Where the records below show the word "agent" in a line, please copy that line.

═══ Listed entries

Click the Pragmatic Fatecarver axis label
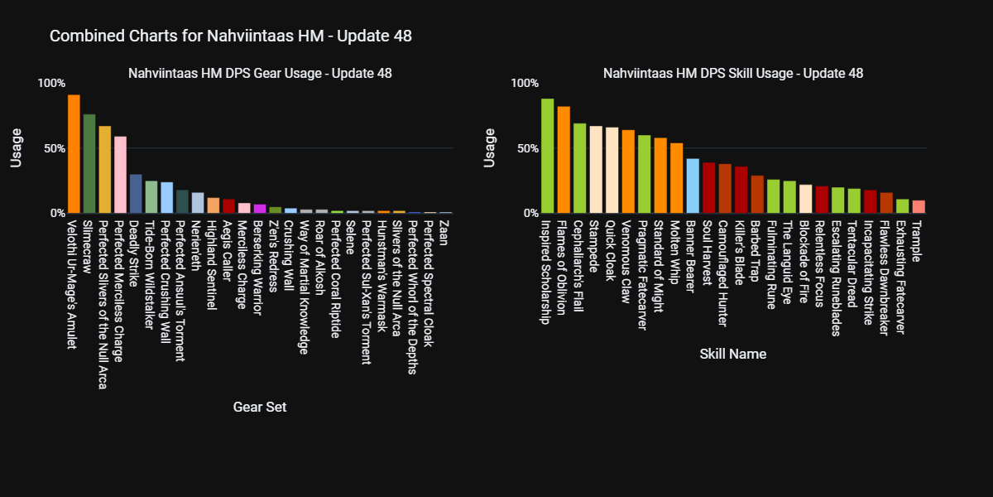 click(x=644, y=275)
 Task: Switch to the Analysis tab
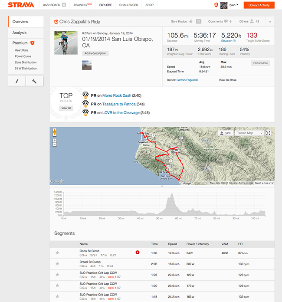[x=20, y=33]
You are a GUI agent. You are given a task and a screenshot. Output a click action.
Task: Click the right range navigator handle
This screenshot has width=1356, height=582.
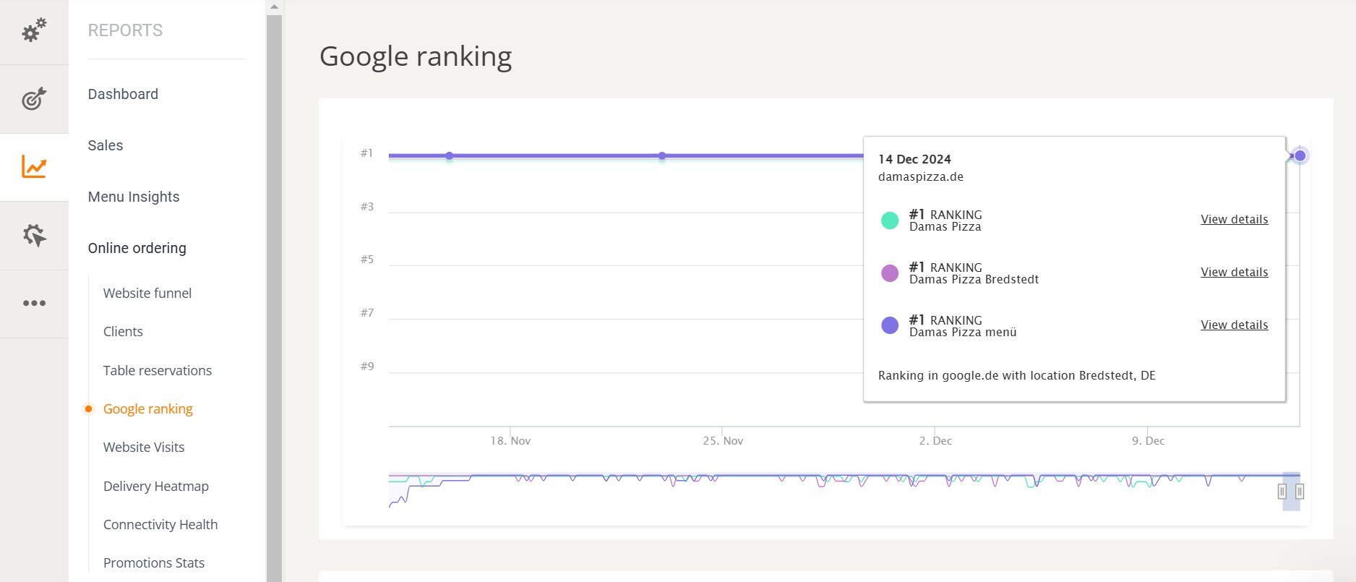(x=1300, y=492)
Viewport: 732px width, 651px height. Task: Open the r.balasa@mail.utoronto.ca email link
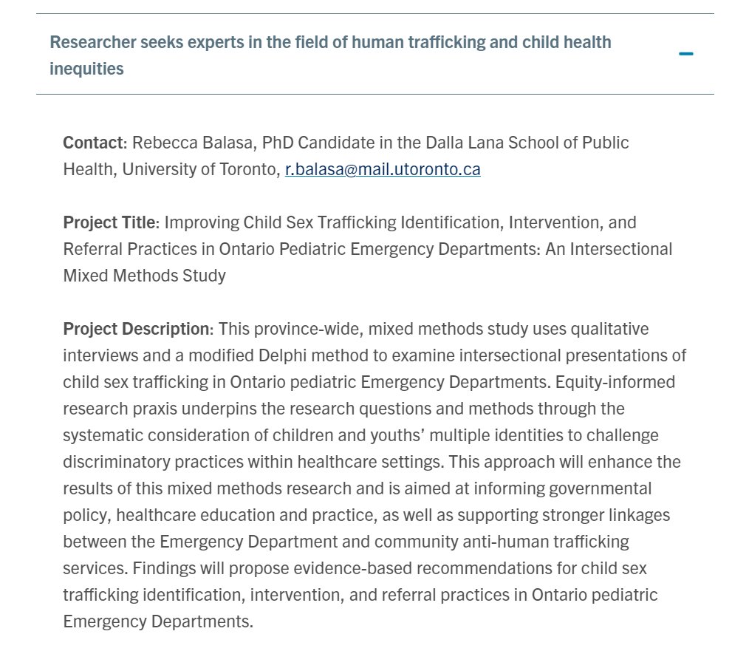383,169
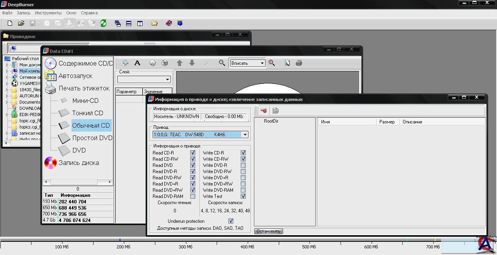This screenshot has width=497, height=255.
Task: Select 'Запись диска' in the sidebar
Action: [x=78, y=163]
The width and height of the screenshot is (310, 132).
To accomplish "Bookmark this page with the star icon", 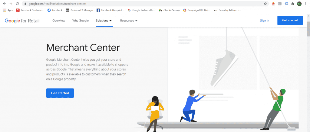I will click(265, 4).
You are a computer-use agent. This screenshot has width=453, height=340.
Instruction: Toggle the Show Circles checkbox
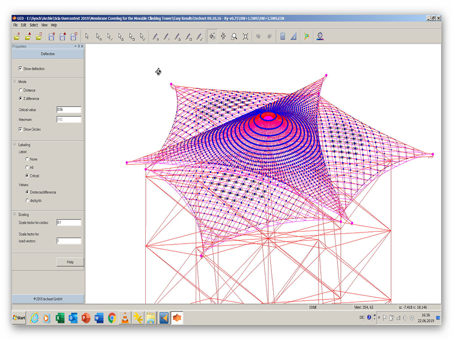(x=20, y=129)
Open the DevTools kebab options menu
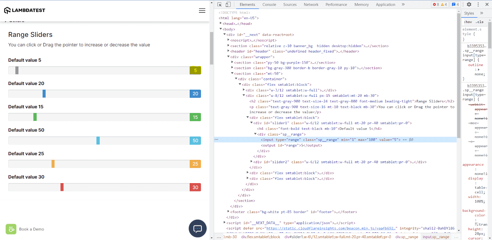Screen dimensions: 492x240 tap(478, 4)
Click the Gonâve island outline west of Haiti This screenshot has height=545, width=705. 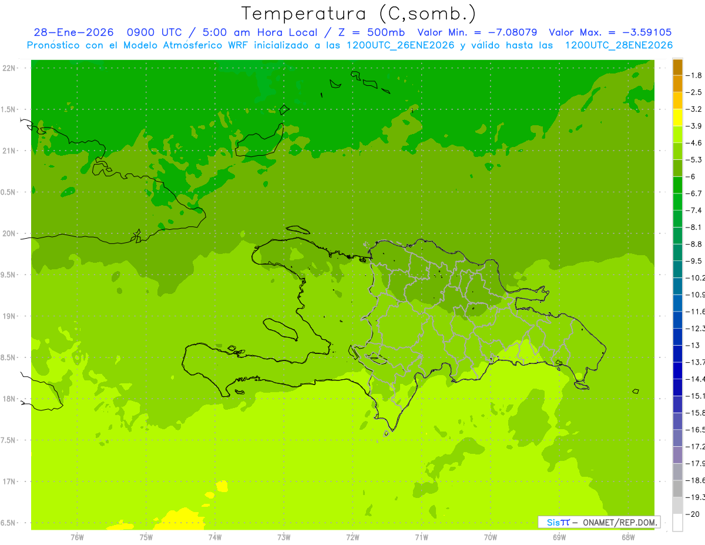click(x=280, y=329)
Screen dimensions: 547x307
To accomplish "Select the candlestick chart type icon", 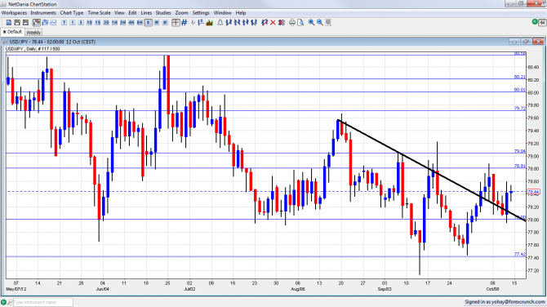I will (x=37, y=22).
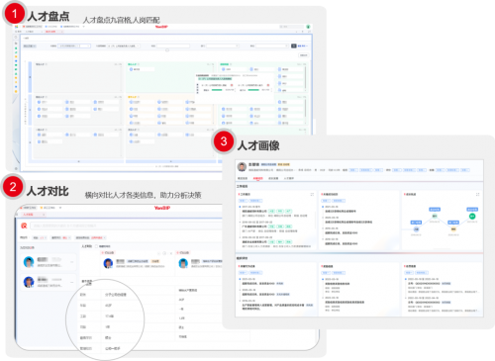Open the first filter dropdown in nine-grid view

(74, 45)
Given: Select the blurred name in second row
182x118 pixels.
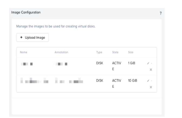Looking at the screenshot, I should coord(34,81).
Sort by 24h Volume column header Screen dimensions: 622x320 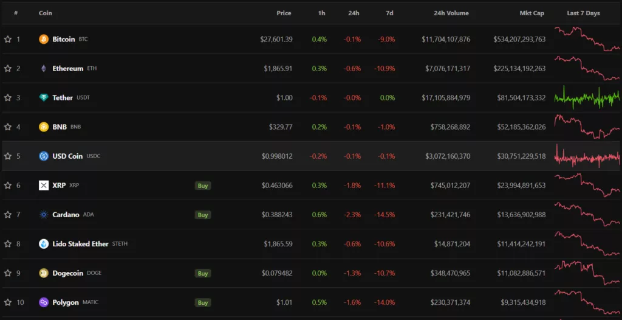451,13
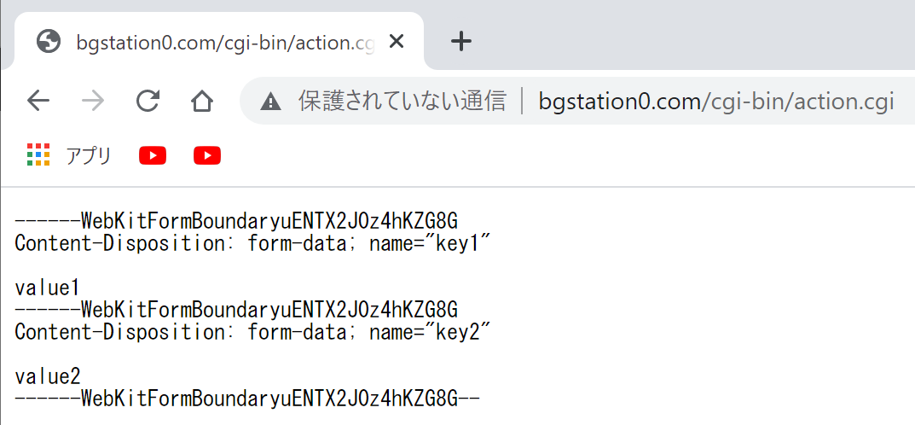The width and height of the screenshot is (915, 425).
Task: Click the globe favicon on the tab
Action: (49, 42)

══════

Solution for this problem
You are a GUI agent. You are given a task and a screenshot. Output a click action.
You are a computer-use agent. This screenshot has width=453, height=340.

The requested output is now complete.